Tale orientamento si pone però in contrasto con quanto recentemente stabilito dalla Corte di Cassazione nella ormai celebre sentenza n. 350/13, la quale, confermando un principio ormai consolidato, ha stabilito che anche gli interessi moratori rilevano ai fini della verifica dell’usura della linea di credito concessa.
Anche in questo caso, la conseguenza non è banale. Infatti, se tale voce di costo costituisse un compenso, questo dovrebbe essere ricondotto alla disciplina della multa penitenziale ex art. 1373 c.c. e sarebbe sottratto alla disciplina di cui all’art. 1384 c.c., in materia di riduzione sub iudice della penale per manifesta eccessività.
In verità, l’obiter in commento supera tale problematica attribuendo agli interessi risarcitori e a quelli corrispettivi pari dignità ai fini della verifica del rispetto della normativa antiusura. In particolare, per il Tribunale abruzzese “…la mora e la penale di estinzione anticipata possono essere tra loro accumunate in quanto entrambe rappresentano un costo del mutuo erogato, seppur solo incerto e potenziale circa il verificarsi in concreto”.
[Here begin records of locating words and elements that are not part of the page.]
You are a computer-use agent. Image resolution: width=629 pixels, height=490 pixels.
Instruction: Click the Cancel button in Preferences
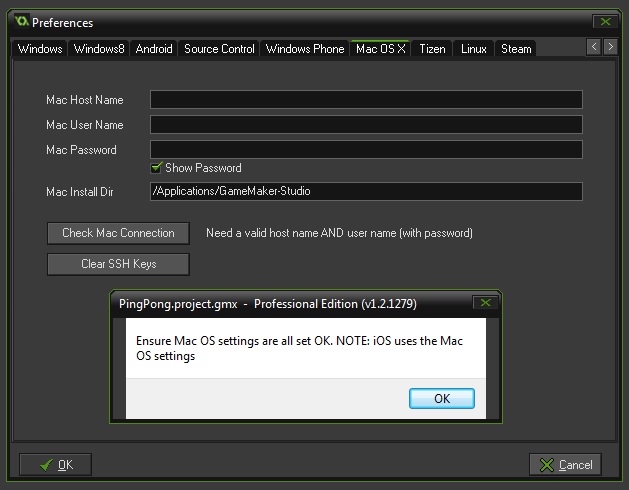point(565,464)
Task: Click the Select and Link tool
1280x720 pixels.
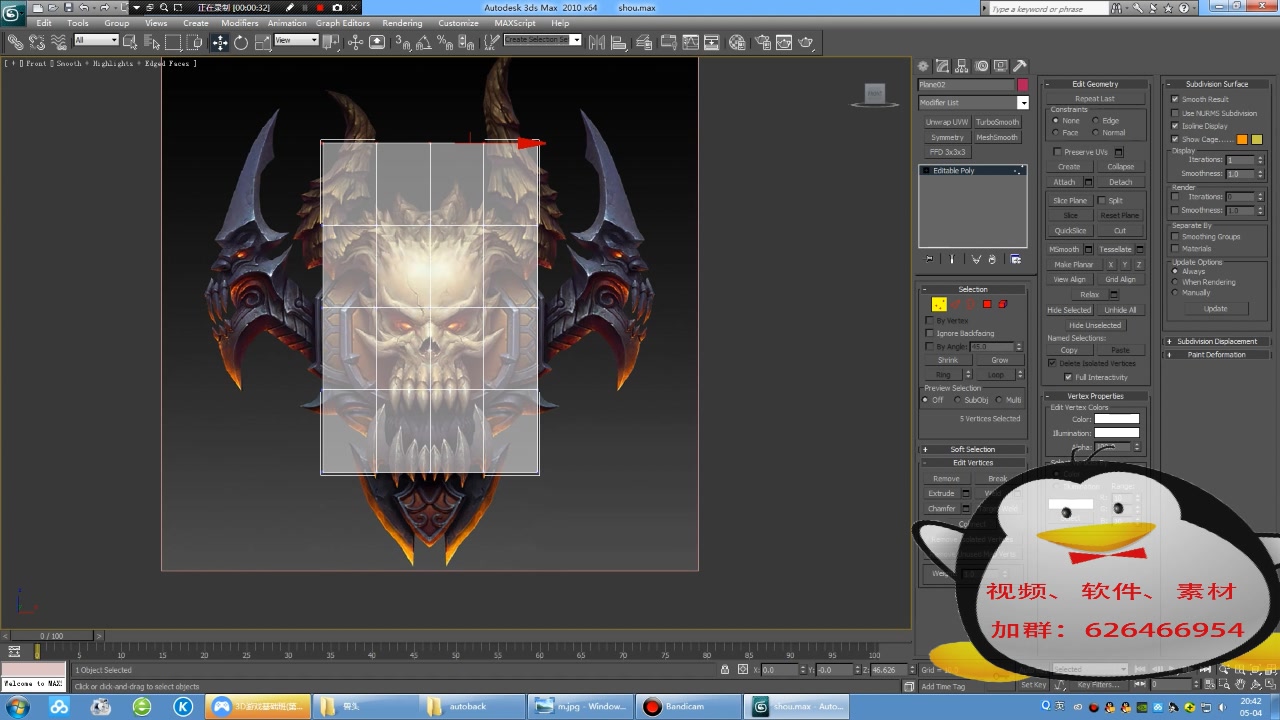Action: pos(16,42)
Il principio non è di poco conto.
Infatti, a mente dell’ordinanza in questione, per verificare se il finanziamento concesso rispetti la normativa antiusura al momento della stipula, occorre procedere con un’indagine nelle diverse ipotesi di esecuzione fisiologica e/o patologica del contratto. In buona sostanza dovrà analizzarsi il costo complessivo, anche solo potenziale, dello stesso finanziamento. L’archetipo del contratto di finanziamento sottoposto dalla banca al cliente non può pertanto prevedere modalità di esecuzione del contratto che determinino un costo per il mutuatario la cui espressione in termini di tasso effettivo globale possa essere in concreto superiore al tasso soglia. Se ciò dovesse accadere le conseguenze sarebbero sia l’applicazione dell’articolo 1815, 2° comma c.c. sia l’integrazione dell’elemento oggettivo del reato di usura di cui all’art. 644 c.p..
Alla medesima conclusione è giunto anche recentemente il Tribunale di Udine, fugando ogni dubbio in materia di verifica del rispetto della normativa anti usura. In particolare, il Tribunale friulano ha considerato rilevanti anche casi limite, quali il pagamento dell’intero finanziamento e degli interessi di mora maturati solo alla scadenza del piano di ammortamento.
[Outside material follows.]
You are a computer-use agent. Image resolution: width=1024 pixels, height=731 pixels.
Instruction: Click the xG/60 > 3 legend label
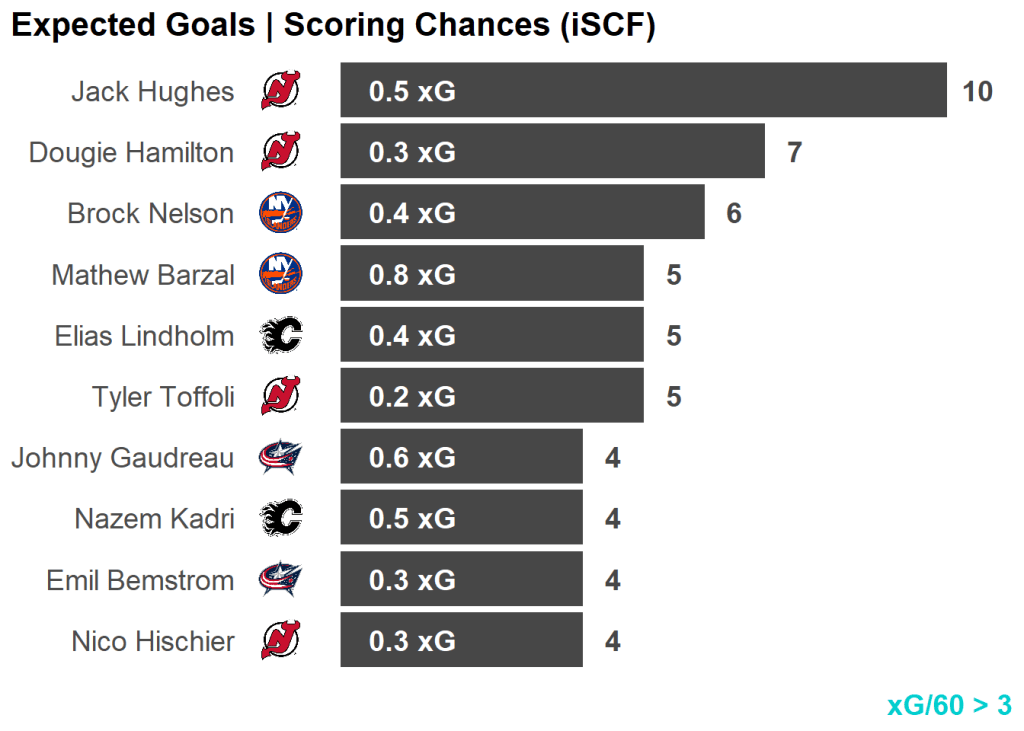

Personalmente anch’io condivido tale orientamento giurisprudenziale che conferisce all’ente mutante una posizione di responsabilità per gli equilibri del mercato. Tale posizione di garanzia deriva dallo status di operatore professionale della banca che eroga il credito, proprio nell’ambito della propria attività istituzionale. Peraltro, il sistema bancario è oggi dotato di specifiche competenze e strumenti tecnologici all’avanguardia, che gestiscono algoritmi in grado di predisporre paradigmi contrattuali ben conformi alla vigente normativa antiusura.
In ogni caso, l’incertezza interpretativa della normativa vigente, unitamente ad una buona dose di diffidenza reciproca tra il ceto correntista ed il ceto bancario, hanno contribuito, in questi anni, ad aumentare in modo significativo il contenzioso in questo specifico ambito del diritto bancario. Pertanto, un deciso intervento del legislatore appare quanto mai auspicato, proprio nell’interesse delle parti coinvolte e nell’ottica di una pronta ripresa del sistema economico e finanziario del nostro paese.